Para hablar de salud mental es necesario evadir las estigmatizaciones frívolas y las soluciones determinadas por la publicidad de la ganancia inmediata. Sobre esta labor de responsabilidad y distanciamiento frente a la opinión fácil y vulgar sobre los problemas de salud mental, me gustaría que reconsideremos la importancia de atender —sobre todo por el contexto de crisis por el cual atravesamos actualmente—, la depresión, de la mano del psiquiatra y escritor Jesús Ramírez-Bermúdez. En su más reciente libro, Depresión. La noche más oscura (Debate, 2020), el autor considera que lo conocido como “depresión mayor” es un trastorno mental complejo, multifactorial, carente de una entidad clínica específica y dependiente, no sólo del aspecto biológico, genético o de química cerebral, sino también causado por el contexto psicosocial.

Quizá en esa complejidad para localizar “en una entidad clínica bien diferenciada” lo que sería el motivo de la depresión mayor, radica el escepticismo común, y seudocientífico, de su existencia. Porque para su diagnóstico no hay modo de señalar un daño orgánico específico, celular, biológico o químico en el cerebro —como sí sucede en el caso del Alzheimer— que nos indique si alguien está deprimido.

La depresión mayor no es como cuando te rompes un hueso, o te ataca una bacteria y los médicos pueden tratar la enfermedad, al delimitarla al daño físico. En este sentido, la depresión mayor, escribe Ramírez-Bermúdez, no se ha considerado estrictamente una enfermedad concreta, sin embargo, esto la vuelve un padecimiento mucho más complejo: un trastorno tejido por un abanico de síntomas psicológicos, físicos, genéticos y psiquiátricos, que menguan de modo crónico la calidad de vida de los individuos que la sufren.

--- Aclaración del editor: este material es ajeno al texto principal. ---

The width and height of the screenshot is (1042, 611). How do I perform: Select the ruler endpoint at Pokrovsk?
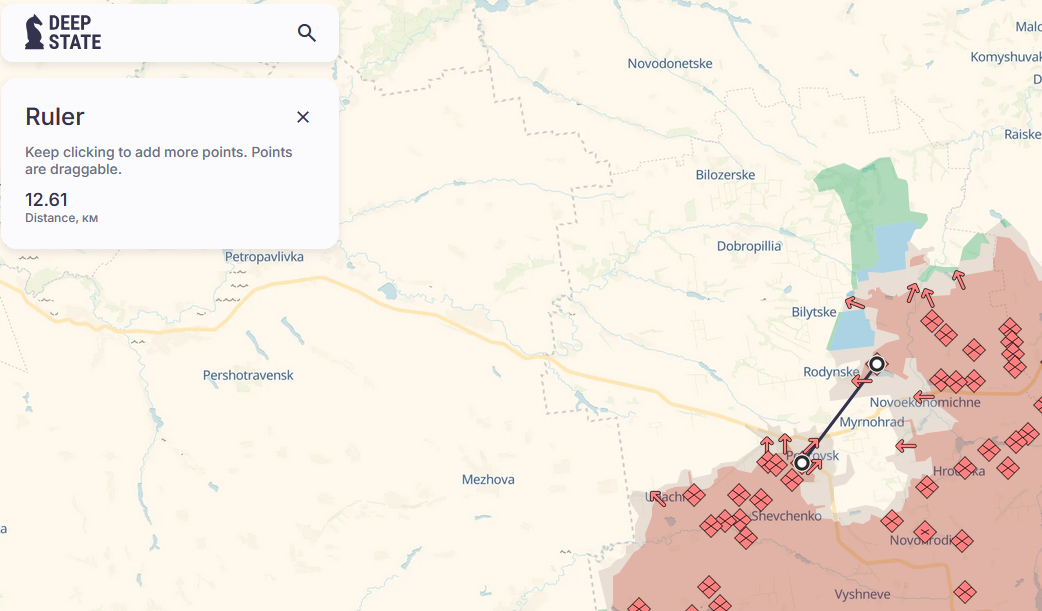tap(801, 463)
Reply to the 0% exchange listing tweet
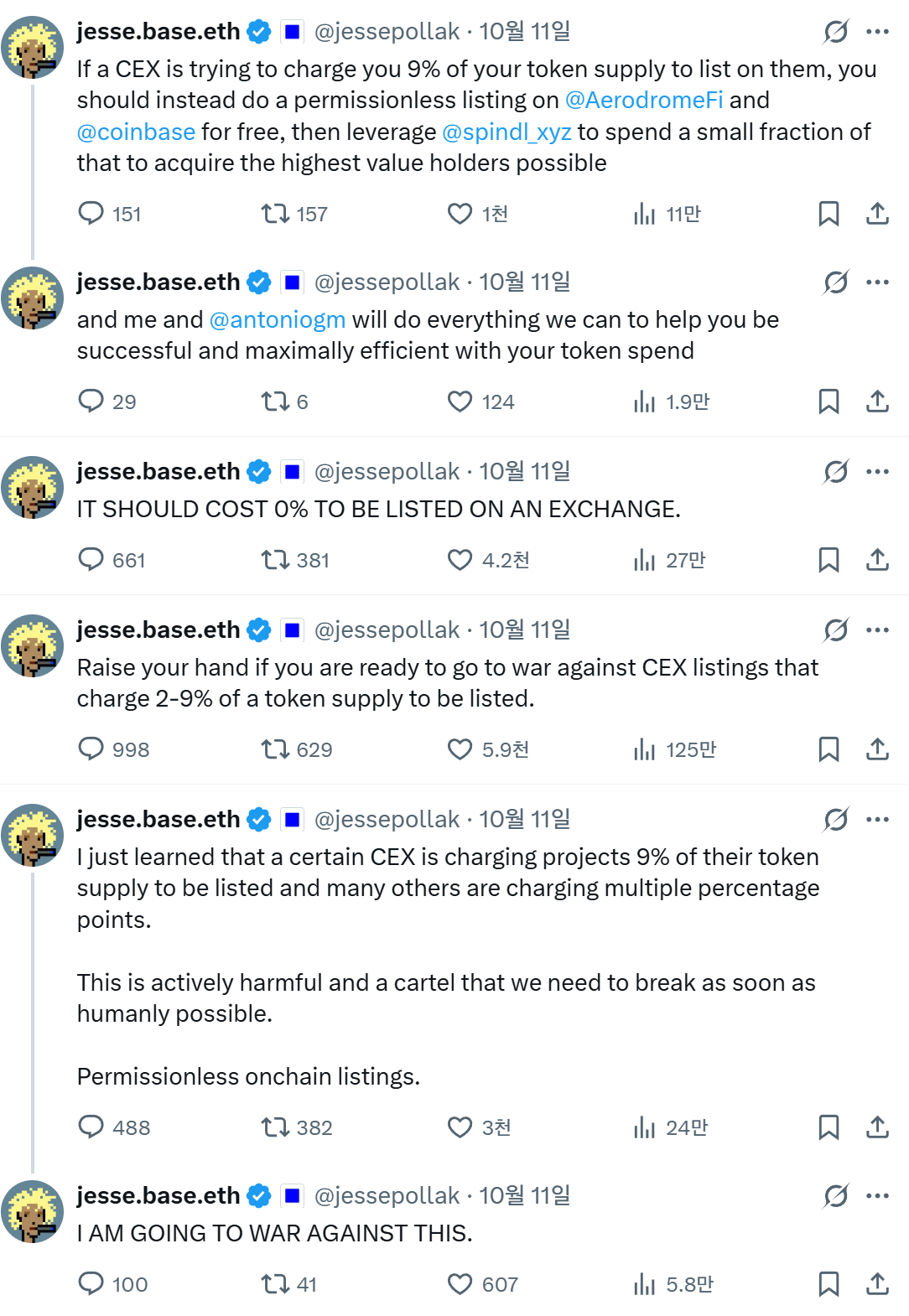The image size is (909, 1316). coord(91,559)
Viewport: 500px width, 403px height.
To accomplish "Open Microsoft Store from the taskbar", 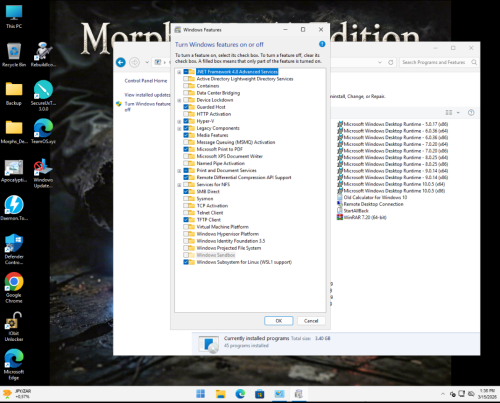I will click(x=259, y=394).
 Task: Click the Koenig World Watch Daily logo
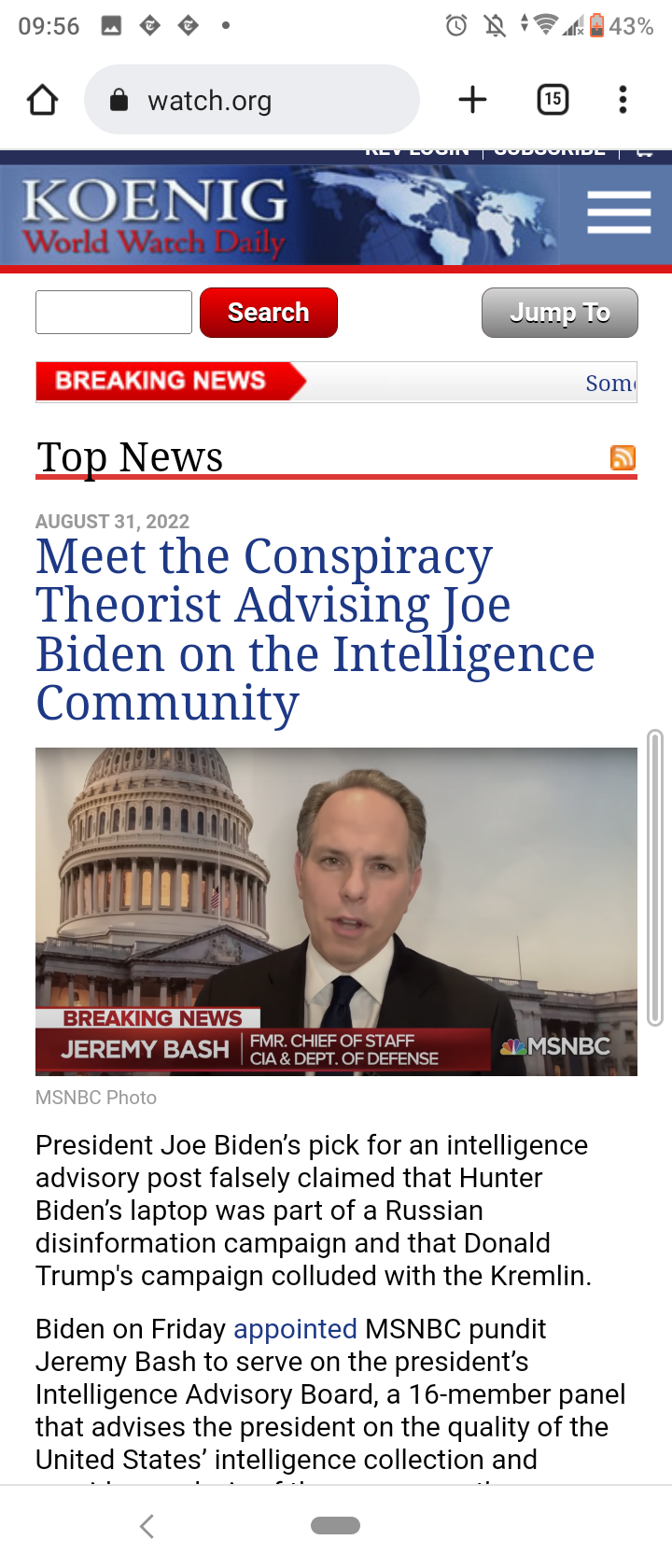[x=155, y=217]
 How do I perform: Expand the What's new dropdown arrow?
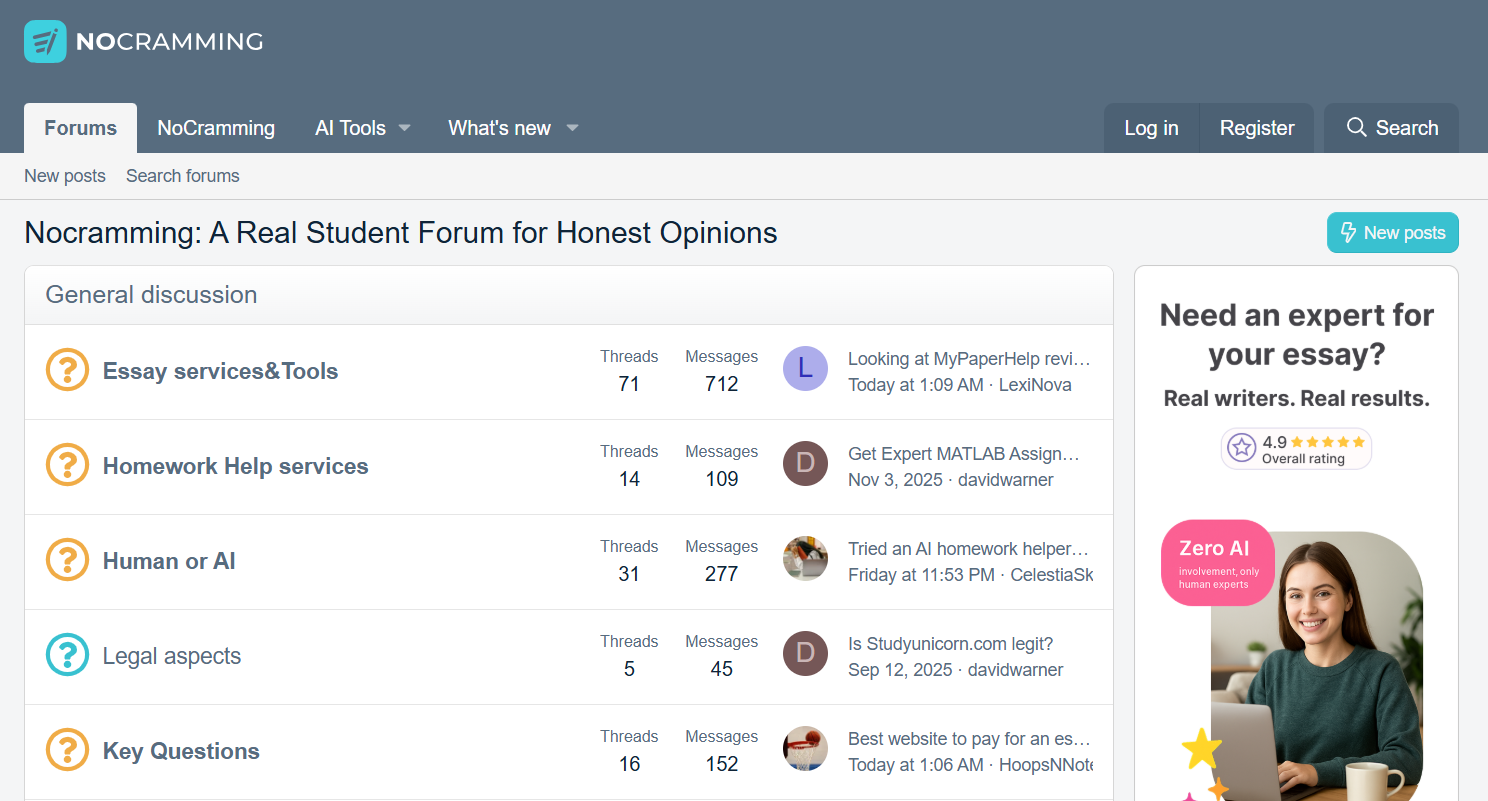click(x=572, y=128)
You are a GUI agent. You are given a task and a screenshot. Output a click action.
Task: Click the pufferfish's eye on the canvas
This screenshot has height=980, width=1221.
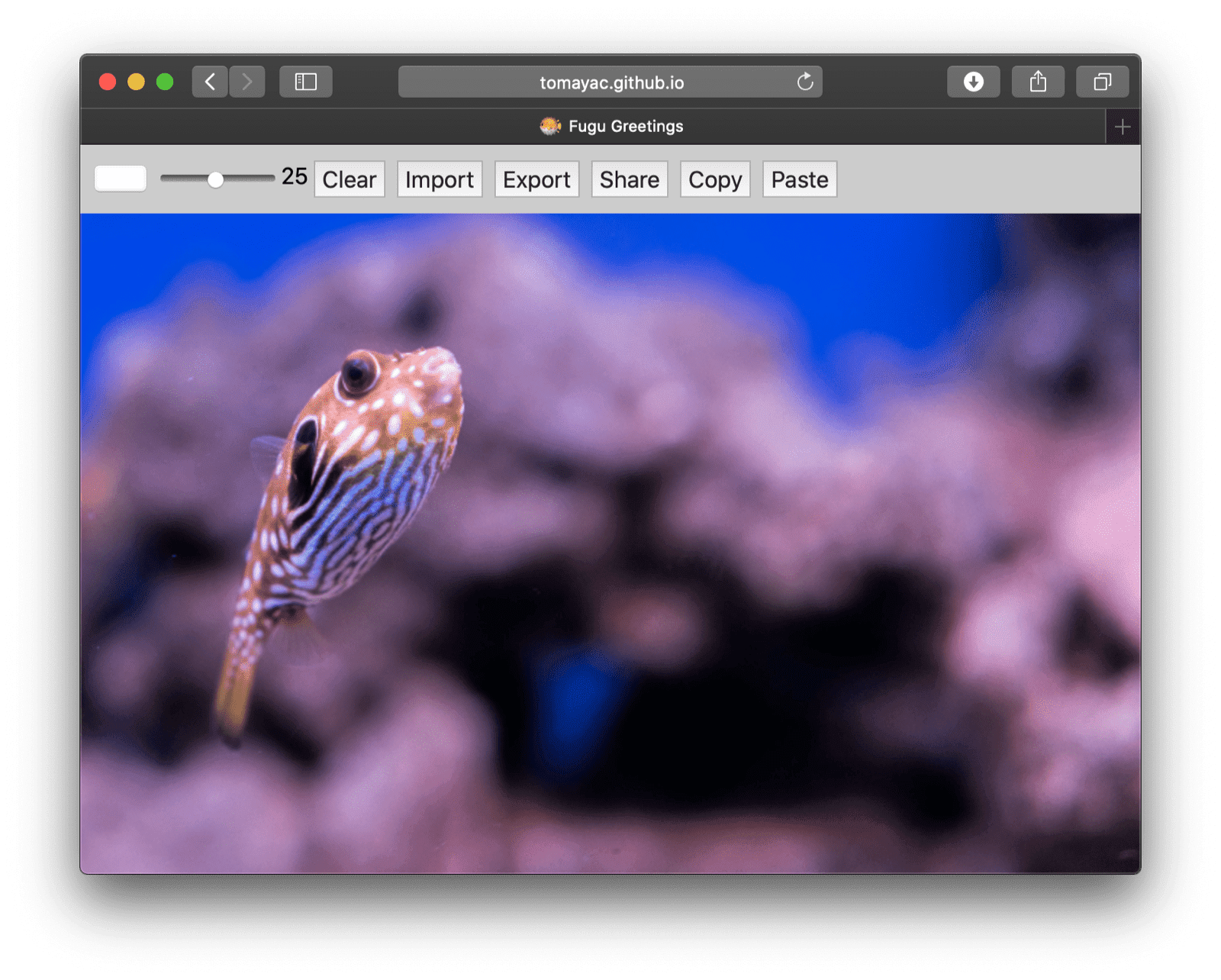click(x=357, y=372)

Esta falta de localización completamente física del trastorno de depresión mayor no debería llevarnos al reduccionismo de creer que toda crisis mental sólo es una labor que concierne al tratamiento psicológico, psicoanalítico y terapéutico del paciente, o, por el contrario, que sólo es posible curarla con fármacos. Escribe Ramírez-Bermúdez que lo primordial para diagnosticar la depresión mayor, y diferenciarla, por ejemplo, del duelo o la tristeza, es atender cada caso con minucioso detalle. Tomando en cuenta “la frecuencia, la severidad y la duración de los síntomas, las circunstancias” particulares de cada paciente. Considerando que, dentro de la paleta común de una depresión mayor, se encuentran también matices individuales como la historia privada del paciente, “su estilo emocional y cognitivo, y, en general, las características de su personalidad. Cada caso requiere un razonamiento clínico cuidadoso, personalizado”.

Atender a dichos matices, que escapan, como escribe Ramírez-Bermúdez, a “métodos automatizados que se basan en una lista de síntomas” emocionales y físicos, servirá mejor para la decisión terapéutica, farmacéutica o de labor conjunta en cada paciente. Porque también en la labor especializada de la psiquiatría encontramos algunas veces el abuso de diagnósticos masivos, de interpretaciones fáciles y que tienden a la uniformidad de tratamientos. La psiquiatría también puede sucumbir a la atención impersonal, a diagnósticos mediocres y salidas inmediatas que podrían alienar al paciente a la medicalización de su vida, o a la inercia de terapias que se prolongan durante años y resultan inservibles.

Vuelvo una vez más a Heidegger cuando pienso en que también la labor ética de los especialistas en salud mental puede salvar al paciente de volverse un esclavo del fármaco que actúa con rapidez, pero que es de efecto pasajero y superficial, o del sufrimiento irresoluto, que termina conduciendo a un suicidio.

La sugerencia es huir no sólo de la masificación de diagnósticos y tratamientos apresurados, sino de la alienación a prácticas seudocientíficas y superficiales que no curan una depresión. Recuperar el aroma de la serenidad para preguntarnos cómo nos sentimos, qué debemos creer, y hacer, más allá de la estridencia y la imposición de la “publicidad” (Öffentlichkeik). Más allá de la propaganda frívola y simplista que nos impone el espacio de “lo uno” tanto en la vida cotidiana como en algunas prácticas deshonestas de la medicina.